* **What is expected**:
Reproduce the records that follow without alteration, apart from removing the pictures.

* **Data excerpts**:
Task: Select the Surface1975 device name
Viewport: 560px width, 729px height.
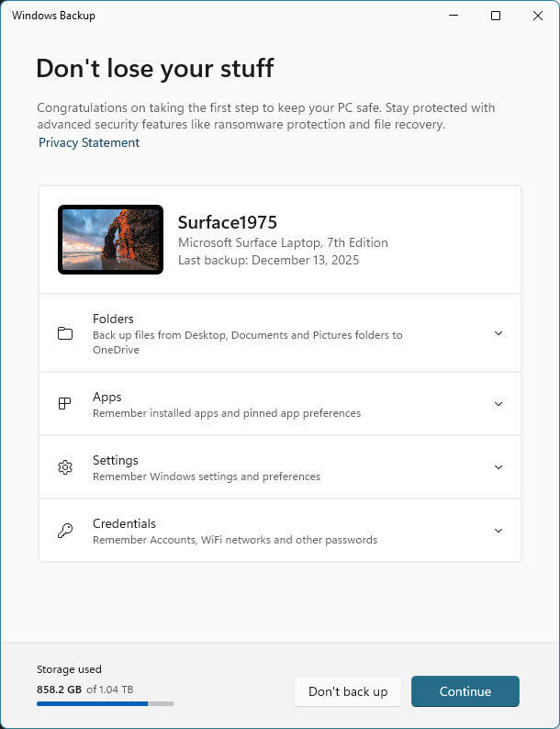Action: pyautogui.click(x=227, y=222)
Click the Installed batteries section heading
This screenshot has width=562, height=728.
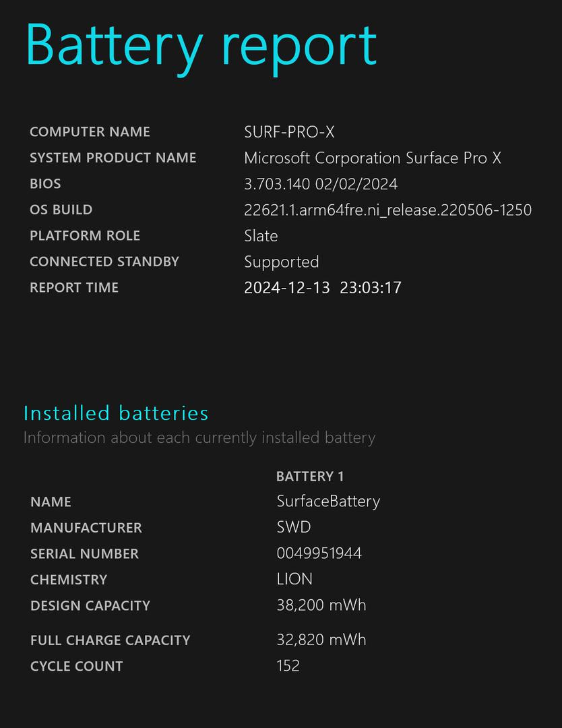(x=116, y=413)
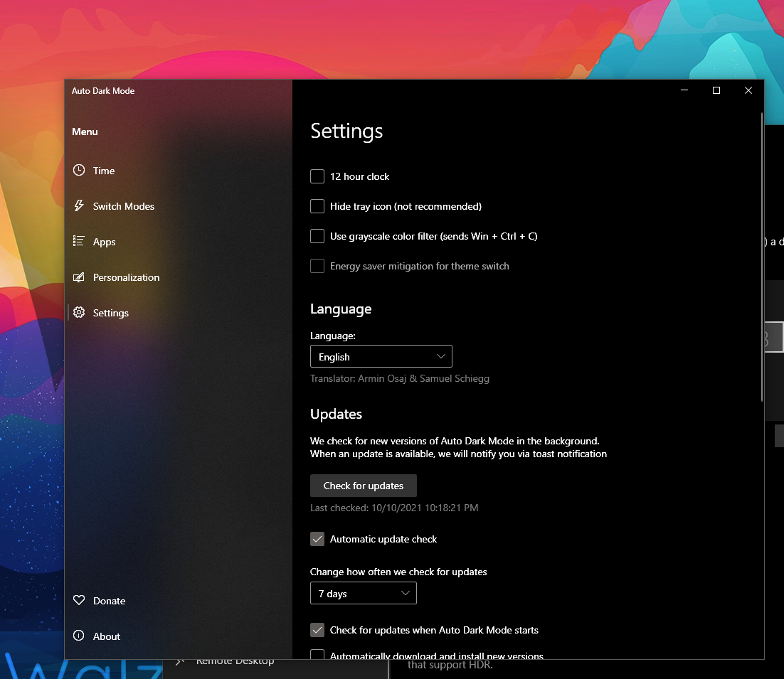Click the Energy saver mitigation checkbox
The height and width of the screenshot is (679, 784).
(317, 266)
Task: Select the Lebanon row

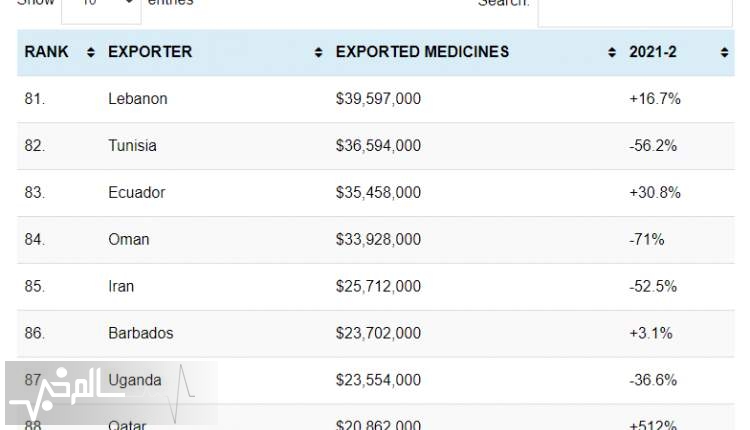Action: [375, 99]
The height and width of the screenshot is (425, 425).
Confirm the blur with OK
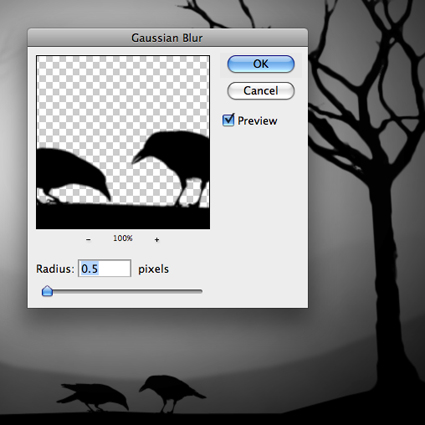point(261,64)
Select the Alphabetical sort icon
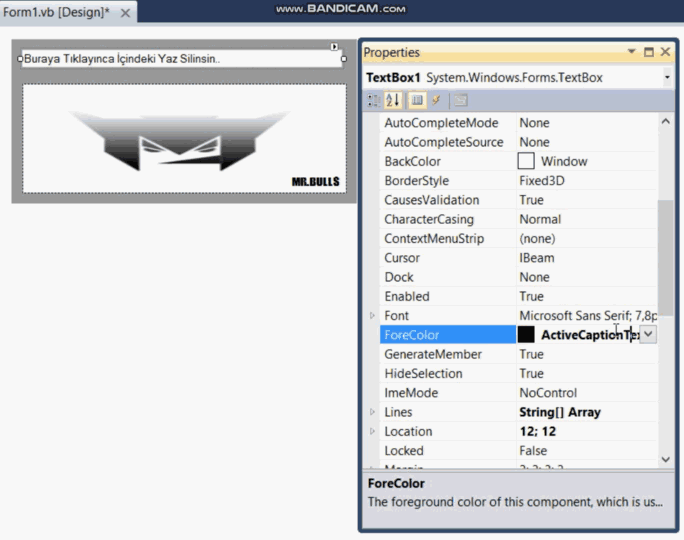This screenshot has width=684, height=540. 393,100
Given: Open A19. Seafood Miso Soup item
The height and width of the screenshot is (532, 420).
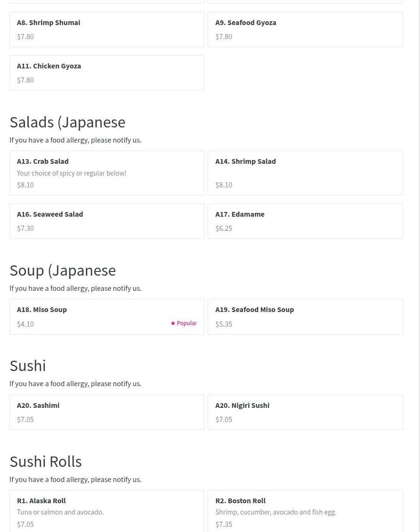Looking at the screenshot, I should coord(305,316).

* **Solution to the problem**:
Task: Select the Surface1975 device name
Viewport: 560px width, 729px height.
Action: pyautogui.click(x=227, y=222)
Click the Installed batteries section heading
This screenshot has width=562, height=728.
(x=116, y=413)
Click the Energy saver mitigation checkbox
The height and width of the screenshot is (679, 784).
(317, 266)
Task: Select the Lebanon row

Action: [375, 99]
The height and width of the screenshot is (425, 425).
Confirm the blur with OK
point(261,64)
Select the Alphabetical sort icon
This screenshot has width=684, height=540. 393,100
Given: Open A19. Seafood Miso Soup item
The height and width of the screenshot is (532, 420).
Looking at the screenshot, I should coord(305,316).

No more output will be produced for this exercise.